History-taking In Paediatrics (paediatrics, learning outcomes)
Z Profiles
History-taking In Paediatrics (diagnosis)
Pediatric Medical History (Pediatrics: Learning Outcomes)
1. List the components of a pediatric medical history
- Primary Care Provider: Registered General Practitioner for Children and Adolescents (GPCA).
- Family History (FH)
- Personal History (PH): (Prenatal, perinatal, developmental milestones, vaccinations, allergies, medications, past medical history, injuries, chronic diseases, and follow-ups in specialist clinics).
- Pharmacological History
- Allergy History
- Social History (SH)
- Gynecological History: For adolescent girls.
- History of Present Illness (HPI)
2. Specify the differences between pediatric and adult medical histories
- Triadic Communication: The necessity of communicating with both the parent and the child at an age-appropriate level. For adolescents, it is often appropriate to create a confidential atmosphere and communicate briefly with the patient without the parent present.
- Emphasis: Greater focus is placed on developmental milestones, immunization status, and the family/home environment.
- Red Flags: The student can identify "red flags" in the history, such as:
- Unintentional weight loss or night sweats (malignancy/TB).

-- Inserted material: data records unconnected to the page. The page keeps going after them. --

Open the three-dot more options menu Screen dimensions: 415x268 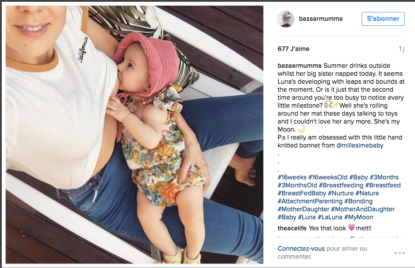(x=400, y=253)
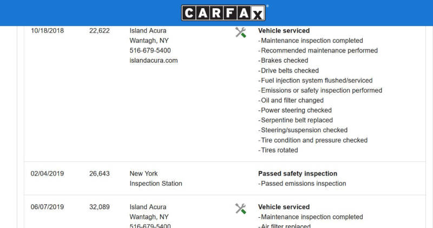433x228 pixels.
Task: Select the Island Acura name in 10/18/2018 row
Action: (x=148, y=31)
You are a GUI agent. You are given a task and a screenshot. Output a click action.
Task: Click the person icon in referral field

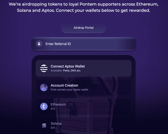tap(39, 44)
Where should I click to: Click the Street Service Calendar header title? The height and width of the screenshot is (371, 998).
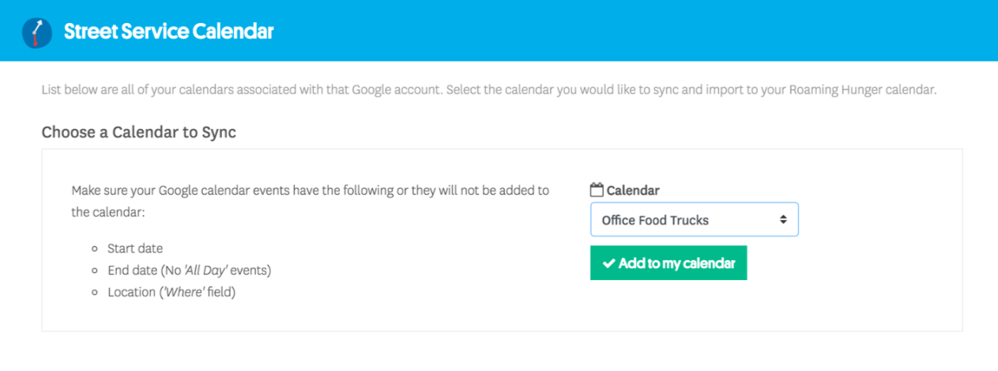tap(168, 32)
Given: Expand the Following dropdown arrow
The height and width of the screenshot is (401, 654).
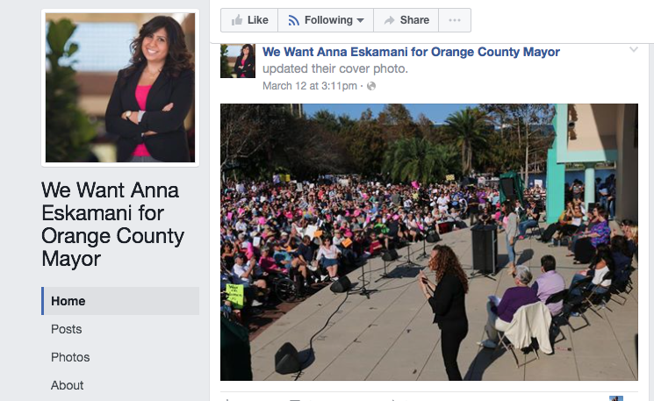Looking at the screenshot, I should tap(361, 20).
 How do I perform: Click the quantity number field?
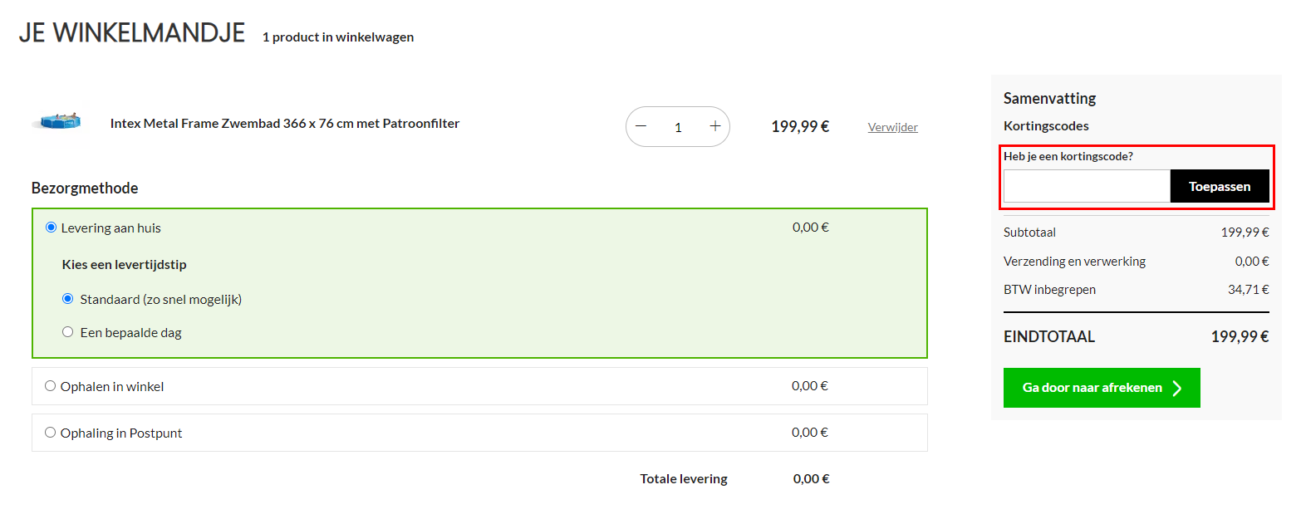[x=678, y=127]
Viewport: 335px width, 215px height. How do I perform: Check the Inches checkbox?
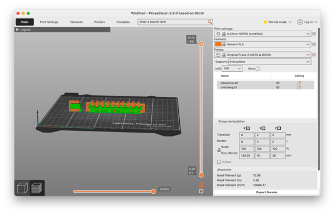coord(219,162)
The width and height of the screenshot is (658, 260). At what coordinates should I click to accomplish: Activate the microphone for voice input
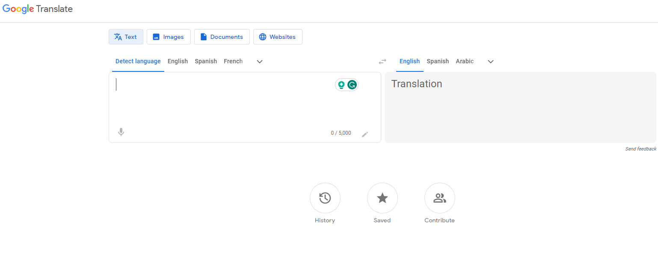click(121, 132)
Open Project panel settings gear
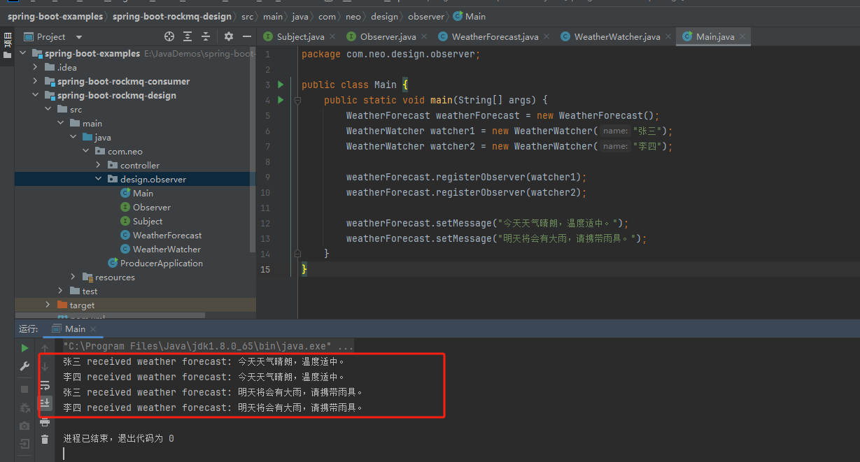 point(228,36)
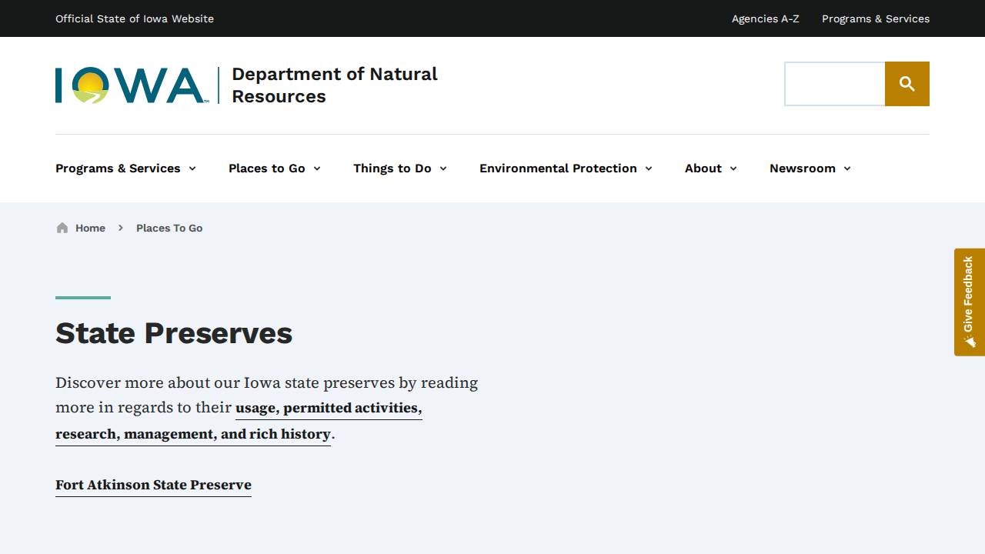Click the Places to Go chevron arrow

(x=318, y=169)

- Developmental delay or regression.
- Recurrent or atypical infections (immunodeficiency).
- Signs of Child Abuse and Neglect (CAN).
3. Take a complete pediatric medical history
- Structure: The student takes a structured history tailored to the child's age, using clear language and avoiding medical jargon.
- Growth and Nutrition: Always includes an assessment of growth/weight data and nutritional history (breastfeeding, formula, introduction of complementary foods/solids).
- Family History: Identifies chronic diseases or deaths up to the generation of grandparents. For parents and siblings, records birth years, occupations, or school/grade levels.
- Systems Review: Targets specific organ systems based on the chief complaint (e.g., respiratory, gastrointestinal, neurological, allergic) and establishes a clear chronological timeline.
- Psychosocial History: Family structure, school performance, extracurricular activities, risk factors, active/passive smoking, and substance use.
- Medication History: Chronic medications, adverse effects, and treatment compliance.
- Presentation: The student can summarize and present the history in a structured manner to a supervisor or the medical team.
4. Describe how to target the physical examination based on historical data
- Integration: The student can identify key historical findings and link them to specific focuses of the physical exam.
- Differential Diagnosis: Formulates basic differential diagnostic hypotheses based on the history.
- Urgency: Recognizes situations requiring urgent/emergency intervention based on historical data (e.g., "toxic" appearance, signs of meningitis, acute respiratory distress).